━━━━━ Records shown ━━━━━

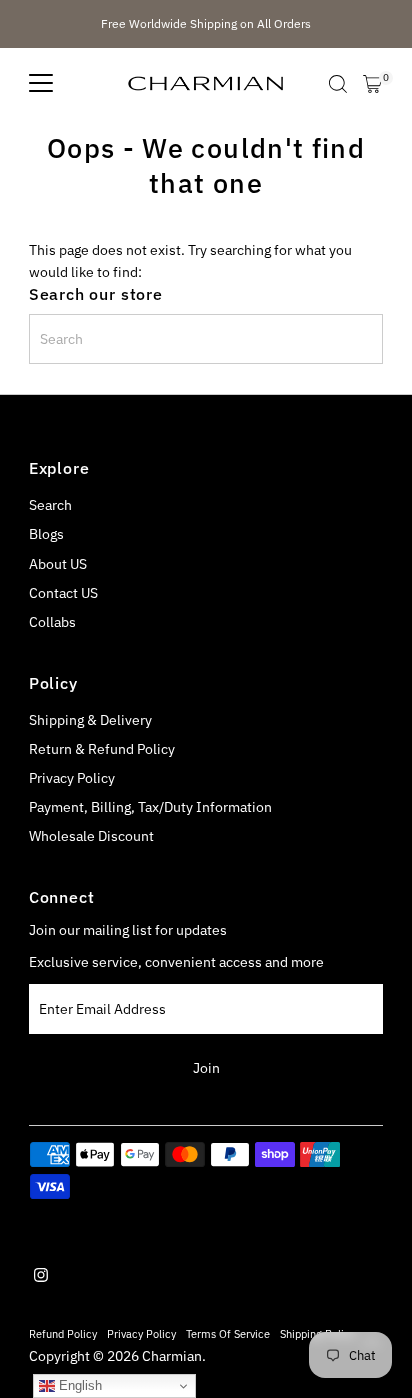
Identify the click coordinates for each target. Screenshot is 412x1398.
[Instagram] (41, 1277)
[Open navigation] (41, 84)
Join (206, 1068)
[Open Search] (338, 84)
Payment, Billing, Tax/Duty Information (150, 807)
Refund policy (63, 1333)
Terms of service (228, 1333)
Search (50, 505)
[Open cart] (372, 84)
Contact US (63, 593)
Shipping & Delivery (90, 720)
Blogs (46, 534)
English (78, 1385)
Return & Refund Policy (102, 749)
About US (58, 564)
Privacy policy (141, 1333)
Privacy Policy (72, 778)
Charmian (172, 1356)
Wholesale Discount (91, 836)
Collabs (52, 622)
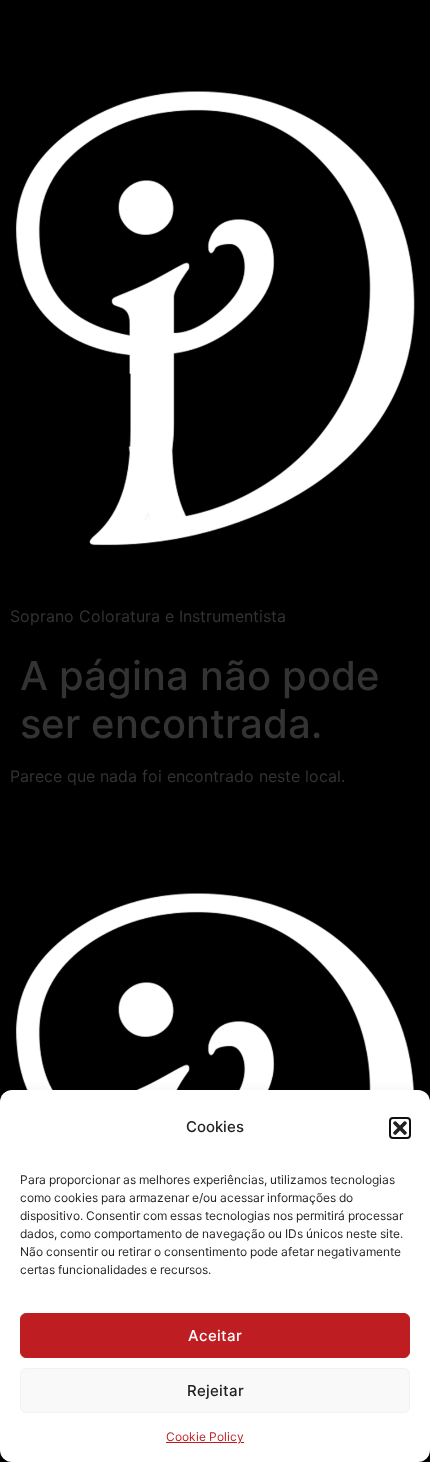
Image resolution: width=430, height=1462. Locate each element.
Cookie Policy (205, 1436)
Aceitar (215, 1335)
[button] (400, 1128)
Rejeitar (215, 1390)
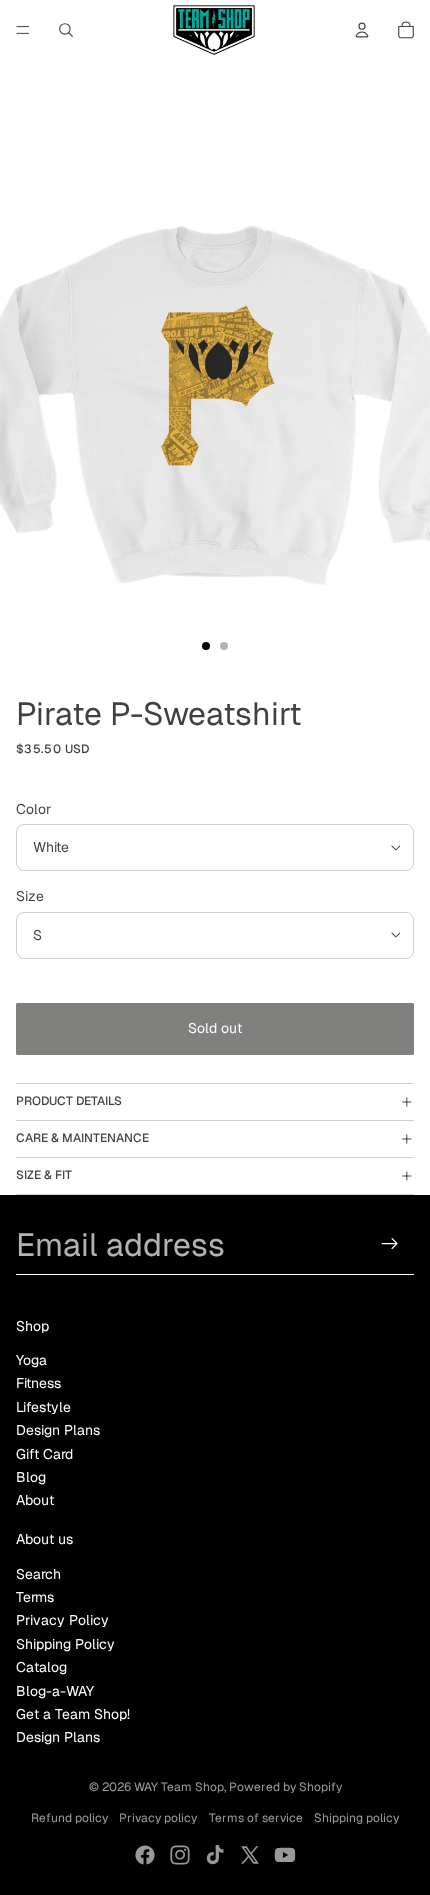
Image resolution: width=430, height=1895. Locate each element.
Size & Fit (44, 1175)
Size (30, 896)
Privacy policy (158, 1818)
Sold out (215, 1028)
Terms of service (256, 1818)
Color (33, 809)
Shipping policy (356, 1818)
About (35, 1500)
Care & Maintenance (82, 1138)
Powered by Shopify (285, 1787)
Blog (31, 1477)
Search (38, 1574)
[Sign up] (390, 1243)
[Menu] (23, 30)
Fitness (38, 1383)
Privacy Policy (62, 1620)
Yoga (31, 1360)
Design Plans (58, 1430)
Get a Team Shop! (73, 1714)
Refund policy (69, 1818)
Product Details (69, 1101)
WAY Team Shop (179, 1787)
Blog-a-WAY (55, 1691)
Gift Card (44, 1454)
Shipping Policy (65, 1644)
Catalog (41, 1667)
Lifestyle (43, 1407)
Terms (35, 1597)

━━━━━

__Task prompt__.
Within the records above, each line containing "Privacy" is to be returned.

__Your solution__.
Privacy policy (141, 1333)
Privacy Policy (72, 778)
Privacy policy (158, 1818)
Privacy Policy (62, 1620)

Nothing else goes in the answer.